Lease durations are important here; if you're like England and have 99 year leases instead of freeholds or something, then that's great, it's basically ownership, but you get no unit pricing signal until the next 99 year renewal rolls around.

Practically speaking, from a Georgist perspective, ths isn't even useful because it doesn't convey anything about the unimproved value. What if you make improvements to the land, like build a house or something? Do you have to knock it down when you leave? Is the government the only entity that can build houses?

What do you do when Elon Musk decides he doesn't like you and outbids you on every parcel you try to get a lease on?


Individually unit price signals are indicated as infrequently as once a century. In practice the individual units turn over more frequently, and aggregate price signals are available as other units turn over far more frequently.

On turnover, it's interesting to note that real-estate mobility has fallen markedly in the United States in recent decades. Whereas ~20% of individuals moved in any given year from 1948 through the early 1970s, that figure has fallen to about 7% in the 2020s:

<https://paulkedrosky.com/americans-are-less-mobile-than-ever...>

That translates to a move every 5 years to roughly every 15 years, or three times the residency.

Ironically, among the factors contributing to this is being "stuck" by a mortgage, e.g., a house that's under water (more owed than the unit can be sold for), particularly in states without non-recourse ("walkaway") lending laws. This isn't the only factor, but it does contribute.

Removing private land ownership might well improve this situation.


Poison the land to reduce your tax basis.


That would be illegal.


> What do you do when Elon Musk decides he doesn't like you and outbids you on every parcel you try to get a lease on?

What does he do when he runs out of money for the down payments? Rich people can already price people out of industries in our existing economic system.

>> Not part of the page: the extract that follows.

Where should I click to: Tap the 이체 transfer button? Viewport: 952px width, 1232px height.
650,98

> then that's great, it's basically ownership

The entire point is to get rid of ownership, but there is no need to renew the lease at all. Just increase it based on increases in surrounding leases. Then allow the value to be negotiated down through voluntary renewal.

> What if you make improvements to the land, like build a house or something? Do you have to knock it down when you leave? Is the government the only entity that can build houses?

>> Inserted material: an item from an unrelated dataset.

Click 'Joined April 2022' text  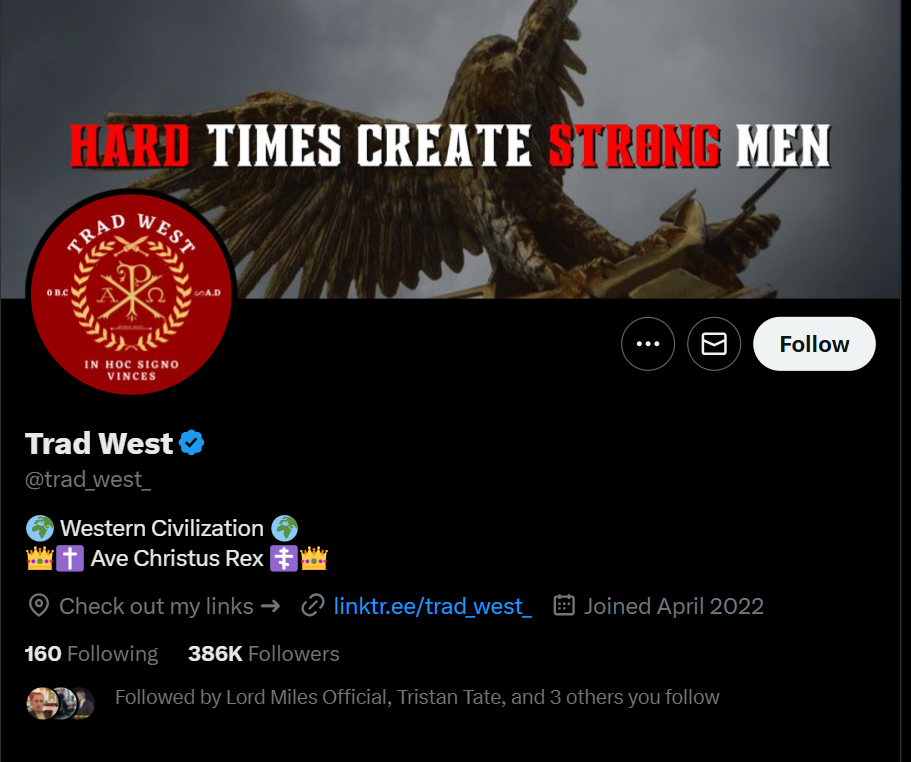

You build the house with debt, the debt stays with the land. If you leave, then the person who comes in after you has to pay for the construction of the house.


Rich people can price others out of industries, but in this scheme the ONLY seller is the government and sales are mandatory. In your scheme, Elon Musk can outbid you on your lease, there's nothing you can do about it, and you don't even get the proceeds from it.


First of all, this isn't a problem with voluntary renewals as I mentioned earlier in another thread (voluntary renewals is where the price is adjusted based on averages for the local area and only renewed if the owner thinks it's too high, down payments also discourage people from over-zealously renting when renewals happen). Secondly, the entire point of Georgism is that people who are under-performing are priced out of hoarding land. The only situation where it makes sense for Elon Musk to overpay on rent to force someone out of their land is when that person is a competitor of his, and this is illegal under existing anti-trust law. Otherwise, him outbidding owners on the lease is the whole point of the system.


I wish I lived in your world where wealthy people didn't try to ruin the lives of others for petty reasons.


My world has no wealthy people. It doesn't stop at government ownership of land.


Oh that sucks, I thought you were one of the fun homegrown econ crackpots with weird new ideas rather than just rehashing the same old insane theories.